• _MATERIAL SUPPLIED_:
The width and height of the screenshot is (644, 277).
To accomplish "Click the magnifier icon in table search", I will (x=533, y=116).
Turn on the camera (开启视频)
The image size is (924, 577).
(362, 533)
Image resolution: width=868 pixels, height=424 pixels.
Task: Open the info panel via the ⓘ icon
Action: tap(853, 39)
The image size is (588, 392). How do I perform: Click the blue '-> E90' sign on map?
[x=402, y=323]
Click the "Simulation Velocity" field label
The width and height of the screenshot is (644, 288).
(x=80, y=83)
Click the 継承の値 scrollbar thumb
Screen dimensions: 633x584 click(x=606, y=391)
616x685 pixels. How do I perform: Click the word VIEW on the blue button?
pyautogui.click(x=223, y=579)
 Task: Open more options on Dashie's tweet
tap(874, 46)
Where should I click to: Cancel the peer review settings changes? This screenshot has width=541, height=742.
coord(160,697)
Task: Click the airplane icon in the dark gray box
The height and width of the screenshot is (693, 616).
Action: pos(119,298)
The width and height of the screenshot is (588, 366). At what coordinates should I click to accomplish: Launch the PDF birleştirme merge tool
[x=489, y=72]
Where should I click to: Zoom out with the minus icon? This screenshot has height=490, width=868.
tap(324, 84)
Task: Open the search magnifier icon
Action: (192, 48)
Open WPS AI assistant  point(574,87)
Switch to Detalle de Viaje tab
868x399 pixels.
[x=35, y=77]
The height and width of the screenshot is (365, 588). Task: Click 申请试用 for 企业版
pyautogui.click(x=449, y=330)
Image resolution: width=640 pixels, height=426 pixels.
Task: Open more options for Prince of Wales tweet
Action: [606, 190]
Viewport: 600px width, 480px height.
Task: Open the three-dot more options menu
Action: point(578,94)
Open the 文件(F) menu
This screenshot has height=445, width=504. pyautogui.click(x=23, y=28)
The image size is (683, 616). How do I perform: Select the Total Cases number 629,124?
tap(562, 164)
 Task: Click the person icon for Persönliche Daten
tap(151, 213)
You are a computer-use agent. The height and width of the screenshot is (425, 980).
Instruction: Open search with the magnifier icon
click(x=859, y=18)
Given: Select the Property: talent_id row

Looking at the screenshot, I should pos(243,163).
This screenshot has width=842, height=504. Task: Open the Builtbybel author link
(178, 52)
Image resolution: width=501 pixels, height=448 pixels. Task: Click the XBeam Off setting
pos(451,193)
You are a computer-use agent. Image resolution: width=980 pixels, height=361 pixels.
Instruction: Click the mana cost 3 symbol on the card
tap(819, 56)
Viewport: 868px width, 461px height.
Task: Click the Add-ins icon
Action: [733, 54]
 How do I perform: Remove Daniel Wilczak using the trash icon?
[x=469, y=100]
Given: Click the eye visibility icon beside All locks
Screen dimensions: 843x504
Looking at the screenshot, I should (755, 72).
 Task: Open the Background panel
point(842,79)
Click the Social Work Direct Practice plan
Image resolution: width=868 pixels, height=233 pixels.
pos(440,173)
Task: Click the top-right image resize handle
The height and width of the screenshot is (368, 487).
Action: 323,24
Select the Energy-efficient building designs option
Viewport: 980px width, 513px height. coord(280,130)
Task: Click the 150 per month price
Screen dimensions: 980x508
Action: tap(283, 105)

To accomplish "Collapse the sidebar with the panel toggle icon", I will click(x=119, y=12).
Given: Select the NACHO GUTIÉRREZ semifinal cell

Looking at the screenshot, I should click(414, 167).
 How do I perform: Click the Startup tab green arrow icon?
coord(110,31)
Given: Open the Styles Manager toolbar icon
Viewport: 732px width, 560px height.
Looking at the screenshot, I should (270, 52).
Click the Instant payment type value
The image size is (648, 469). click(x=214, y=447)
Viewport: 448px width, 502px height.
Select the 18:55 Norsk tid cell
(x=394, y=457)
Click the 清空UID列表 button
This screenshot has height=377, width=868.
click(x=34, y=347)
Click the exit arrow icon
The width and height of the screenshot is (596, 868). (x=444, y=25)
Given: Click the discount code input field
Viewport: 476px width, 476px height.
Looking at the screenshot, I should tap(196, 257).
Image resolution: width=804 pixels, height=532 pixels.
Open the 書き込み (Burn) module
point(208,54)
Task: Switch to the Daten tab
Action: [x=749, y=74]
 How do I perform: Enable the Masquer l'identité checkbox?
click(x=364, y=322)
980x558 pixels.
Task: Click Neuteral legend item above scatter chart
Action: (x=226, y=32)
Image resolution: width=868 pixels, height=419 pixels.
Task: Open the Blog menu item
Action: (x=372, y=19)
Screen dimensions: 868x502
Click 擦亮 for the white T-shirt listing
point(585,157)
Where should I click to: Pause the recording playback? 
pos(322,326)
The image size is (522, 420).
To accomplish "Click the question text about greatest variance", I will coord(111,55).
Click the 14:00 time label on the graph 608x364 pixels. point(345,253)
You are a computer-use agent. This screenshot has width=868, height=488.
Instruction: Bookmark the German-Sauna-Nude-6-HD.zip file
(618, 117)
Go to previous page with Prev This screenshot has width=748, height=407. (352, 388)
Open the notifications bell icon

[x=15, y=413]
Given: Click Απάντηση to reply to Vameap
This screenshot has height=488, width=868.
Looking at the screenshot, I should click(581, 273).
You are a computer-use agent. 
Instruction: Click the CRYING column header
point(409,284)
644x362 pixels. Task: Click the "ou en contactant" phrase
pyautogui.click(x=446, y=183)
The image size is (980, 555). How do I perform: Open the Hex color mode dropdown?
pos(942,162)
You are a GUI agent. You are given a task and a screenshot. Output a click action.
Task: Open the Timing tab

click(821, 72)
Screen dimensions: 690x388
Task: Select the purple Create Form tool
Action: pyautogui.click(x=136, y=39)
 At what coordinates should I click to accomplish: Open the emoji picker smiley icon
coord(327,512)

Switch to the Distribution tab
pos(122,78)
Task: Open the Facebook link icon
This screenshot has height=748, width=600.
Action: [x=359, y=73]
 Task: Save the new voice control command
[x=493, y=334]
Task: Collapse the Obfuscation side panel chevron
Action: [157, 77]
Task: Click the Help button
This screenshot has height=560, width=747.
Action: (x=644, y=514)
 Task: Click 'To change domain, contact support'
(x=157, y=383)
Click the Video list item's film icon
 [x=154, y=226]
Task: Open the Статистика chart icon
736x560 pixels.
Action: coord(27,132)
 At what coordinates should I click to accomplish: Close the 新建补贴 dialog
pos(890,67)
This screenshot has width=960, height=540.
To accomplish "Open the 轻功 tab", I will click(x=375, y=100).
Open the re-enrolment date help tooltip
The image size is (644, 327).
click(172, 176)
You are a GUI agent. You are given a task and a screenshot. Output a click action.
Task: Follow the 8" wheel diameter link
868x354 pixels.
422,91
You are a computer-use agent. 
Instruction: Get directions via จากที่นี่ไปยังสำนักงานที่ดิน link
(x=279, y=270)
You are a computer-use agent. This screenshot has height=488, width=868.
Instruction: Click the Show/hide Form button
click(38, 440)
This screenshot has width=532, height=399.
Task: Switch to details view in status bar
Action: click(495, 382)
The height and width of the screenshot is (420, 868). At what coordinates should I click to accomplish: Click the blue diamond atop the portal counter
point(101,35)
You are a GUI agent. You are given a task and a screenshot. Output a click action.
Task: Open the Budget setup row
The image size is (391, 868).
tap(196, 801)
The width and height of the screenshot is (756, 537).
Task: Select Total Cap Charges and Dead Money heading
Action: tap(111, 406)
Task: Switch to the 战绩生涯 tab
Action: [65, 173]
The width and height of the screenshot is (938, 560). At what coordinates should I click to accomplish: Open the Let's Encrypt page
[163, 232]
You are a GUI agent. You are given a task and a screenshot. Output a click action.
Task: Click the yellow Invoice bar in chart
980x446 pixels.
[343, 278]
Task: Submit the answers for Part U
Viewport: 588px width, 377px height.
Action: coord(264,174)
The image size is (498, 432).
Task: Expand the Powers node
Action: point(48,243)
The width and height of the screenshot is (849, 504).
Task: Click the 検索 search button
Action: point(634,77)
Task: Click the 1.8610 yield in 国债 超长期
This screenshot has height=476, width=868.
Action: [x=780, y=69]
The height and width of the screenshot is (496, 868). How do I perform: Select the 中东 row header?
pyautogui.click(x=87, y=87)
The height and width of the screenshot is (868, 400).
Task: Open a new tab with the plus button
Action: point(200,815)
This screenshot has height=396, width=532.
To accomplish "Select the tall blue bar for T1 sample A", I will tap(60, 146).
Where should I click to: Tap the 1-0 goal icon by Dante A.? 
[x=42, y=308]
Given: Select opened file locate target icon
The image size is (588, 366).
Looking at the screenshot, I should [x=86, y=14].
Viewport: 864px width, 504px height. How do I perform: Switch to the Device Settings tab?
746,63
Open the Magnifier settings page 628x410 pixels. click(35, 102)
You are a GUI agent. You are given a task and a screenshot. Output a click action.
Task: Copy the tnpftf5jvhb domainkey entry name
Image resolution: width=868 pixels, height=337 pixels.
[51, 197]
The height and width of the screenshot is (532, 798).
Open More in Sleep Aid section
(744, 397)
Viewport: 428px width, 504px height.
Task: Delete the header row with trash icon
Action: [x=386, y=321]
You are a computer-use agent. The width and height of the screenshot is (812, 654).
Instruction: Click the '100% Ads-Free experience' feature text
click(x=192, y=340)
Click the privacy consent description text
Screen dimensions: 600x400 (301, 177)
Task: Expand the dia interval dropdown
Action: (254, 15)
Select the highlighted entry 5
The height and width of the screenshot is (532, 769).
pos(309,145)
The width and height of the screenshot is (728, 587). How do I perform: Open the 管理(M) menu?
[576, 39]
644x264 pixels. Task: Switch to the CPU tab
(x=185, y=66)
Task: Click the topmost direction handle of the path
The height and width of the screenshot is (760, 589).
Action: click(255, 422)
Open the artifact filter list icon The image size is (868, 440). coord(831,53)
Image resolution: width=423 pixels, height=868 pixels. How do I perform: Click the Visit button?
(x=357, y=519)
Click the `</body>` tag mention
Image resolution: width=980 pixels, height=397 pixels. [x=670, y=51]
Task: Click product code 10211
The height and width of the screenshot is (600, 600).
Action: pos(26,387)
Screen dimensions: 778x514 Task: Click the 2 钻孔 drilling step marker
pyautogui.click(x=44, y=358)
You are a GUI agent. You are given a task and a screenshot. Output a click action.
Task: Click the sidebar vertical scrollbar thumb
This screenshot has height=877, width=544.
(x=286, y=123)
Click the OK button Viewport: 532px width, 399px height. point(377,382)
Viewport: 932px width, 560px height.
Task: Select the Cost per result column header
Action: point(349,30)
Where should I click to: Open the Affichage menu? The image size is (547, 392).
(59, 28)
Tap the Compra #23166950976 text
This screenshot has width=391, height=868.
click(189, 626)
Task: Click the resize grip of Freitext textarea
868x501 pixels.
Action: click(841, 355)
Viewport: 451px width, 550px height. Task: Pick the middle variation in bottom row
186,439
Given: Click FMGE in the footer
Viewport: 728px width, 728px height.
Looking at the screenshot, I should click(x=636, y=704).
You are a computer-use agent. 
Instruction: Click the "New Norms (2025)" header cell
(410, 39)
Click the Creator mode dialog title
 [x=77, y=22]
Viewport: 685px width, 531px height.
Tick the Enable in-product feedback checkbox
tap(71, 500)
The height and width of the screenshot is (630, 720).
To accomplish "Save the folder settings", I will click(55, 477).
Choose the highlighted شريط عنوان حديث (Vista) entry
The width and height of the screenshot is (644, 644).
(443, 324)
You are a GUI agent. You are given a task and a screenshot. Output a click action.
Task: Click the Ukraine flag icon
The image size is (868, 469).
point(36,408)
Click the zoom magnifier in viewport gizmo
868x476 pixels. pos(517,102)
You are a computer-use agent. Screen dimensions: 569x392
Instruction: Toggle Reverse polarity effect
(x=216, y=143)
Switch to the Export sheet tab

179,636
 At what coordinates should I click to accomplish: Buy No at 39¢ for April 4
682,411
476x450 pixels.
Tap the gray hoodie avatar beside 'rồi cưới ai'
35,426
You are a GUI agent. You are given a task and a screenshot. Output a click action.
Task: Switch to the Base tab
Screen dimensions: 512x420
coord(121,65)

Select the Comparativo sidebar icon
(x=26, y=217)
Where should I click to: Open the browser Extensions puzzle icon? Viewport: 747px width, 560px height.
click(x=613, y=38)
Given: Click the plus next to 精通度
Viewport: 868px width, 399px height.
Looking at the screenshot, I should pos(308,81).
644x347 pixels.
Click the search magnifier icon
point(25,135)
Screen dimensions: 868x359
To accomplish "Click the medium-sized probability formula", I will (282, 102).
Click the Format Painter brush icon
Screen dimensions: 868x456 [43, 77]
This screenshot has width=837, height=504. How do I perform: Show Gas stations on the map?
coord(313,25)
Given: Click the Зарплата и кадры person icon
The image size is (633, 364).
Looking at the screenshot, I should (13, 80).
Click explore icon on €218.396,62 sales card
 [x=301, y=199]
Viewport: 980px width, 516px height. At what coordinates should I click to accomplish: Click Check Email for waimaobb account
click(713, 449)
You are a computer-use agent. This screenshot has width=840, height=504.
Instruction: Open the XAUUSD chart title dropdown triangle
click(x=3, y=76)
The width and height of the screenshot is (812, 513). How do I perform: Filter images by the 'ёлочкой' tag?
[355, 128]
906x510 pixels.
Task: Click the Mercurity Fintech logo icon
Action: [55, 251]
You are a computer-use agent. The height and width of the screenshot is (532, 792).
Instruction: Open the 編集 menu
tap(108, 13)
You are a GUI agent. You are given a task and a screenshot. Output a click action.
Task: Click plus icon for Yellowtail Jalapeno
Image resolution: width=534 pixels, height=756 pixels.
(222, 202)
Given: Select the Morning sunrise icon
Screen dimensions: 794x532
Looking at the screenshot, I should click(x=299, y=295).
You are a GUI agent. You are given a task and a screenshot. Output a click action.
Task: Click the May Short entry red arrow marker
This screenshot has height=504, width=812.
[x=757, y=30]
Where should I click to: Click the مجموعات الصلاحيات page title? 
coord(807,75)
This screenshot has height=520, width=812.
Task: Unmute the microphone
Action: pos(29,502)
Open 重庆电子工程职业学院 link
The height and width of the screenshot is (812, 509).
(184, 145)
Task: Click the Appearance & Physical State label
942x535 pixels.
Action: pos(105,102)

• _ABOUT THIS TASK_: Once you have checked the entries above, say how many lines include the word "handle", and nothing beyond the number.

• _RESPONSE TO THIS TASK_: 2